A vocal duet with Nico, Irreversible Neural Damage runs over the top of a layer of acoustic guitars and spacey synthesised sound effects, delivering a creepy atmosphere that’s as sinister as the title is presumably meant to suggest before an electric guitar lick segues into Invitation, another moody piece that morphs into The One Chance Dance, complete with childish chorus and freak out before Ratledge's organ takes over the running. 

The final section, Doctor Dream Theme matches a menacing vocal to a threatening riff, a five minute psychodrama that gyrates slowly and was presumably intended to pick up some of the Dark Side of the Moon audience. When it’s done the album proper runs out with Two Goes Into Four, an acoustic ballad that winds things up as it morphs itself into Hey Jude.

Non-album singles kick off the inevitable bonus tracks, with The Up Song bopping along quite pleasantly, though one doubts it was ever likely to garner massive airplay. After the Show seems to be about a groupie or similar creature, but, again, one doubts the actual commercial. The B side, Thank You Very Much , is a subtle reflective whisper, while four tracks recorded on 7 July 1974 at the BBC's Maida Vale studios (mightn’t start off very promisingly with a snippet called Another Whimsical Song (Really? Who’d have thought?) before a masterful acoustic rendition of The Lady Rachel. Ollie Halsall’s lead guitar shines on a reworked Stop this Train and he’s even better on a total shredding of Didn't Feel Lonely 'til I Thought of You, a definite keeper if ever I heard one.

Ayers mightn’t have held the album in high esteem, and from where he was sitting (having watched while his artistic instincts were seemingly over-ruled, that notional four-part suite and all) you can see where he was coming from, but...

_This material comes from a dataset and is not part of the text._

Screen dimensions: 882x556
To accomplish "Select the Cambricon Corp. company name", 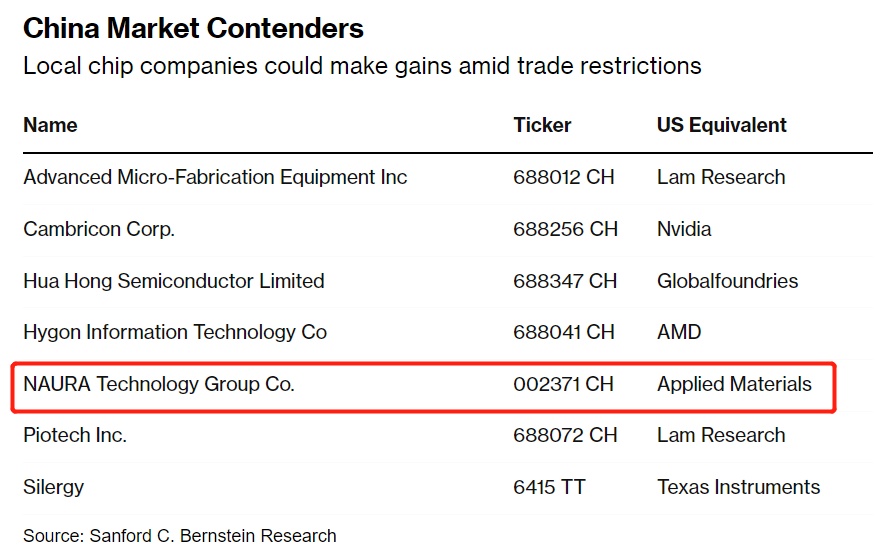I will pyautogui.click(x=99, y=229).
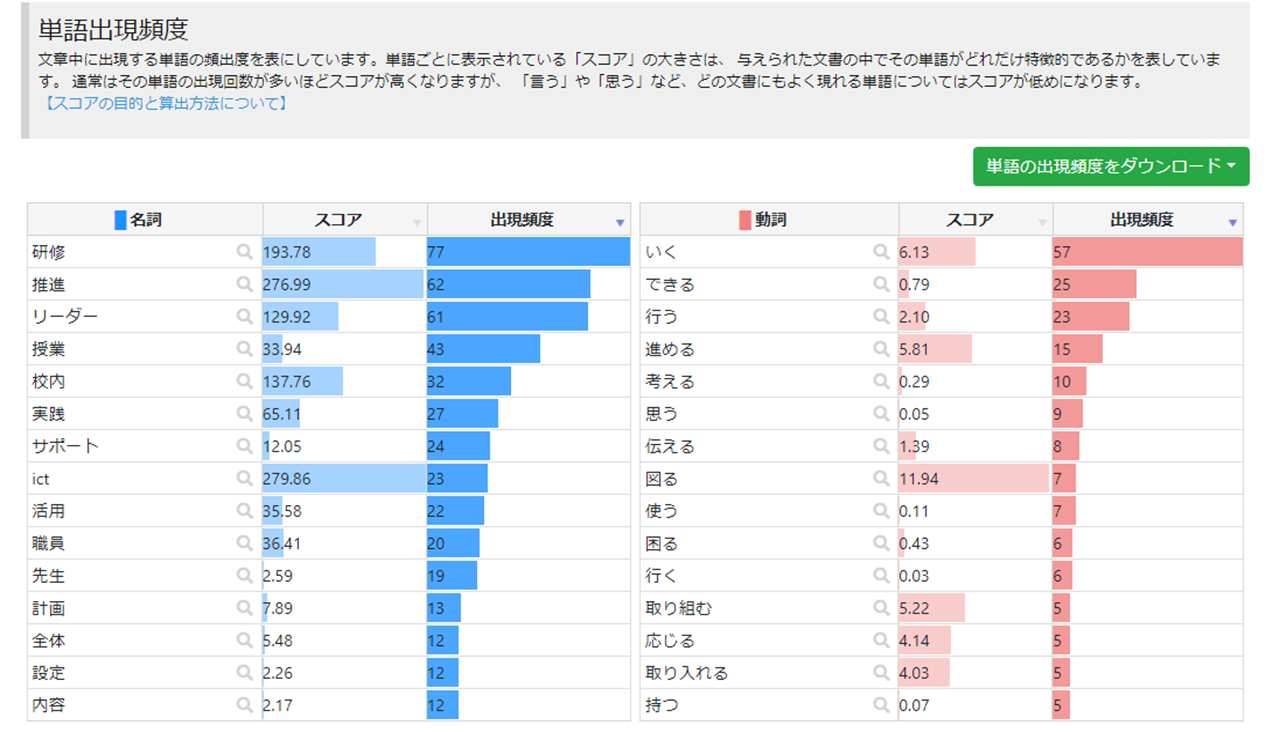The height and width of the screenshot is (732, 1271).
Task: Sort nouns by スコア column arrow
Action: pos(417,222)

Having worked through the first five Ayers albums in some depth, having landed The Harvest Years 1969-1974 set, however, what we’ve got here is the most commercial outing of the five, and the switch to Island definitely seems to have been made with a view to maximising sales and/or impact. It mightn’t have worked out quite the way he’d hoped or anticipated, but, for mine, it worked out pretty well.